The van was still accelerating when it smashed through the low retaining wall that ran around the top floor of the parking structure. It seemed to slow somewhat as it fell, describing a smooth arc as it soared through the air, then impacted the dark water of the Sumida. Within minutes there was no sign of the service vehicle. It sank completely out of sight, leaving behind only bubbles.
Operating on the possibility that the occupants had enough foresight to store emergency padding and portable breathing gear in their vehicle, police on shore combed the river embankment while choppers played their lights over the river in both directions. The search went on even after police divers located the van.
* * *
Extracting the badly damaged vehicle from the river bottom, a heavy lift chopper brought it to the top of the parking structure, where a temporary command post had been established.
With the front end of the van mangled from the impact of hitting the water, it took some time to cut away both crumpled doors and extract the bodies within. There were only two. Since Jenny Yutani had stated that the van had contained five men, an immediate search was launched for the remaining three. The intensive effort that followed, however, found no one in the parking structure, in the office complex next door, or on the streets outside.
The identification found on the two bodies indicated that they were employees of a large, reputable service firm that specialized in the maintenance of electrical and plumbing systems in big commercial buildings. Very quickly, what appeared at first to be a relatively straightforward matter of identification began to unravel when it was discovered that the service vehicle they had been driving had recently been stolen from
a company lot. The uniforms they were wearing had been tailored and weren’t company issue, and their identification cards were counterfeit.

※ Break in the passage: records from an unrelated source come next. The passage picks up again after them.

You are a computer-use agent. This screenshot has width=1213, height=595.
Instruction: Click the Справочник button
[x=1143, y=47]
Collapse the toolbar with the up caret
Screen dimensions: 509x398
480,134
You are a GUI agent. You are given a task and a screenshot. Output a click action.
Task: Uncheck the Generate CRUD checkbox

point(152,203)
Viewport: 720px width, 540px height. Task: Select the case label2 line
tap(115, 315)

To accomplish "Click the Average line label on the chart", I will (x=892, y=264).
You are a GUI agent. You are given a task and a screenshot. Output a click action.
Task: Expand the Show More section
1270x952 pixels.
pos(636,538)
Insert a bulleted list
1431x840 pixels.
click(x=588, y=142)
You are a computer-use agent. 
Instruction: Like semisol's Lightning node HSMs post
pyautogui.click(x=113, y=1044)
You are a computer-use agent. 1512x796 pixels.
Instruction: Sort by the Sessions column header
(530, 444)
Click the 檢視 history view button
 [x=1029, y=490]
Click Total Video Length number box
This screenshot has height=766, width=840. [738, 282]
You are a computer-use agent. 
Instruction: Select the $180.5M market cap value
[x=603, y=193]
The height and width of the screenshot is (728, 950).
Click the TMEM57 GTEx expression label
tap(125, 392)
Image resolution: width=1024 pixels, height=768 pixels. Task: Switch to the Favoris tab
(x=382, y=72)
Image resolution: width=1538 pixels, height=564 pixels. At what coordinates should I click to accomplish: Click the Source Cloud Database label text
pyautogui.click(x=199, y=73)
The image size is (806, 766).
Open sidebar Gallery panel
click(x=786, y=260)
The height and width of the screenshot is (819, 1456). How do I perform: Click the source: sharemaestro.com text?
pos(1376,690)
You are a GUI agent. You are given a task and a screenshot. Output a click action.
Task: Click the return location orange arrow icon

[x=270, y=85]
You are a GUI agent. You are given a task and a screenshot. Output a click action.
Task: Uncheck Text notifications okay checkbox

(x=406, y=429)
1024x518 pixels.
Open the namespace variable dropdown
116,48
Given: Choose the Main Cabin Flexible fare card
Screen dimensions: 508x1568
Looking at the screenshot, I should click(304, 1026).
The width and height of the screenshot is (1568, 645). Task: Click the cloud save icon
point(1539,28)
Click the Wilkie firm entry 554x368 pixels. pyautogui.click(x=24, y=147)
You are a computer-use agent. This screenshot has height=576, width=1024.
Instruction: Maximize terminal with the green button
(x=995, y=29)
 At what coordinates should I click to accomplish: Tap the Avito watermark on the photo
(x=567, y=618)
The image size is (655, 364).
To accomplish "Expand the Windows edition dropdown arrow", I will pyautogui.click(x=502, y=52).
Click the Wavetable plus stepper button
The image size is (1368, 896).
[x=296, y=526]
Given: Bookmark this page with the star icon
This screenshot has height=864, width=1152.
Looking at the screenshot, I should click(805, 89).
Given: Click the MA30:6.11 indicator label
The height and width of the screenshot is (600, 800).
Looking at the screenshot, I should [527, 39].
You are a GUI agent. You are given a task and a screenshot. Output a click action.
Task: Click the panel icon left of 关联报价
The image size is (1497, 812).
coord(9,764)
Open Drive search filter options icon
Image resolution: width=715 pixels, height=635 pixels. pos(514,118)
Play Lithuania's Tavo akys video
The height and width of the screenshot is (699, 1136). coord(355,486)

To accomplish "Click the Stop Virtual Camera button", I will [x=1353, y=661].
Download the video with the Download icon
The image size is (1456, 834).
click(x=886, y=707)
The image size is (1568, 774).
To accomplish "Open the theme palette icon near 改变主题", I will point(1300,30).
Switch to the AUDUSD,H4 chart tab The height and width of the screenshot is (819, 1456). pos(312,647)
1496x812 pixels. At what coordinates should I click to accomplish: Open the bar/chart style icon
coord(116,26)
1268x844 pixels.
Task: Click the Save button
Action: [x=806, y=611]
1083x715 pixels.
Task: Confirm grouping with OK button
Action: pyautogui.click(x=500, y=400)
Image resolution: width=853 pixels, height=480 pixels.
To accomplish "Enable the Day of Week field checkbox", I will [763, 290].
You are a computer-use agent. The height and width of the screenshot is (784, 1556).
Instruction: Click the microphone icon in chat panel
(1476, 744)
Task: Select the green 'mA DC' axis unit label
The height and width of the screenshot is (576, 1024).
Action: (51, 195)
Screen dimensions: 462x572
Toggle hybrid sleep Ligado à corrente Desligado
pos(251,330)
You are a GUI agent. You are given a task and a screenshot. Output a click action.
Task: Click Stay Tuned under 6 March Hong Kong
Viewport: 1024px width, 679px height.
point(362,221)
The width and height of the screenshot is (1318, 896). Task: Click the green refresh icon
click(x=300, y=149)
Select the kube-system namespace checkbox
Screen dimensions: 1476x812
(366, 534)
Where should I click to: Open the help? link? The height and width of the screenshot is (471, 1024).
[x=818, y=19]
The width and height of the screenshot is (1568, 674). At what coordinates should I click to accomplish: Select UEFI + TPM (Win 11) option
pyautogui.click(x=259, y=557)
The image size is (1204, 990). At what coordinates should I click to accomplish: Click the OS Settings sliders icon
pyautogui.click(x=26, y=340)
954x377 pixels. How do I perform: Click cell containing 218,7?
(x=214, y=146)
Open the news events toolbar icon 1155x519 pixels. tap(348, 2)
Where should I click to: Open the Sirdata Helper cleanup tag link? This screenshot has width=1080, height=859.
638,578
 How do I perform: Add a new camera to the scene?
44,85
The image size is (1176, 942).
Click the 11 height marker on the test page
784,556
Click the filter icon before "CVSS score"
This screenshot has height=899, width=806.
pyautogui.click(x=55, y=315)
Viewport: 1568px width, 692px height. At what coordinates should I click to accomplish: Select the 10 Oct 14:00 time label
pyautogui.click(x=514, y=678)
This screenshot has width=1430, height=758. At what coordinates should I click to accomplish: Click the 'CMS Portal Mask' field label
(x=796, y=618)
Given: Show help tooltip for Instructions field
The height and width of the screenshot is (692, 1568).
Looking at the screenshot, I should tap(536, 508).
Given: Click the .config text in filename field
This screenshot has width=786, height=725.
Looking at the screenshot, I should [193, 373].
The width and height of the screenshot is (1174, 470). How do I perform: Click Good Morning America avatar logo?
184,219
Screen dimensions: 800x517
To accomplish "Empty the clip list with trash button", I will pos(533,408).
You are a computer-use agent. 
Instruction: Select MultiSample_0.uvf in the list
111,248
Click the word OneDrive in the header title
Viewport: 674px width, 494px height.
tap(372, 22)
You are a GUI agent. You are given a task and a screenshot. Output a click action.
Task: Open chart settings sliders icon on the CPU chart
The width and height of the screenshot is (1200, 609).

This required the police to run physicals. Facial scans reconstituted their features, given the damage. Retina scans proved useless, again due to facial damage. In the end, it was DNA matching that finally succeeded in identifying the two dead kidnappers.
The results were as shocking as they were unexpected.
X
Twenty-four hours after the break-in, the boardroom was entirely unavailable as the police searched, scanned, and vacuumed it and its contents down to the molecular level. As a result, Hideo Yutani was forced to convene his next meeting in far less glamorous surroundings.
At present otherwise deserted, the tower’s executive cafeteria dining room offered functional if comfortable chairs, unpretentious bottled water instead of Yamazuki 24, and a scattering of tables much smaller and less ostentatious than the priceless slab of polished hinoki that graced the main boardroom.
While Davies was there, one of his colleagues had flown home to England to inform Weyland’s chief executives of what had transpired. The other was in hospital undergoing treatment for exhaustion and trauma. Of the Yutani hierarchy who had been present during the assault, two sat nearby. Having suffered a mild heart attack, the redoubtable Takeshi-san was in a different hospital. He was expected to recover fully, and Yutani certainly hoped so. Executives who spoke their mind were difficult to find.
Captain Katsumi Sato, the administrator in charge of building security, was also present. A large man with significant musculature and an impressive mustache, he looked as if he wished fervently to be elsewhere. He sat quietly, prepared to answer questions and offer explanation to the best of his ability.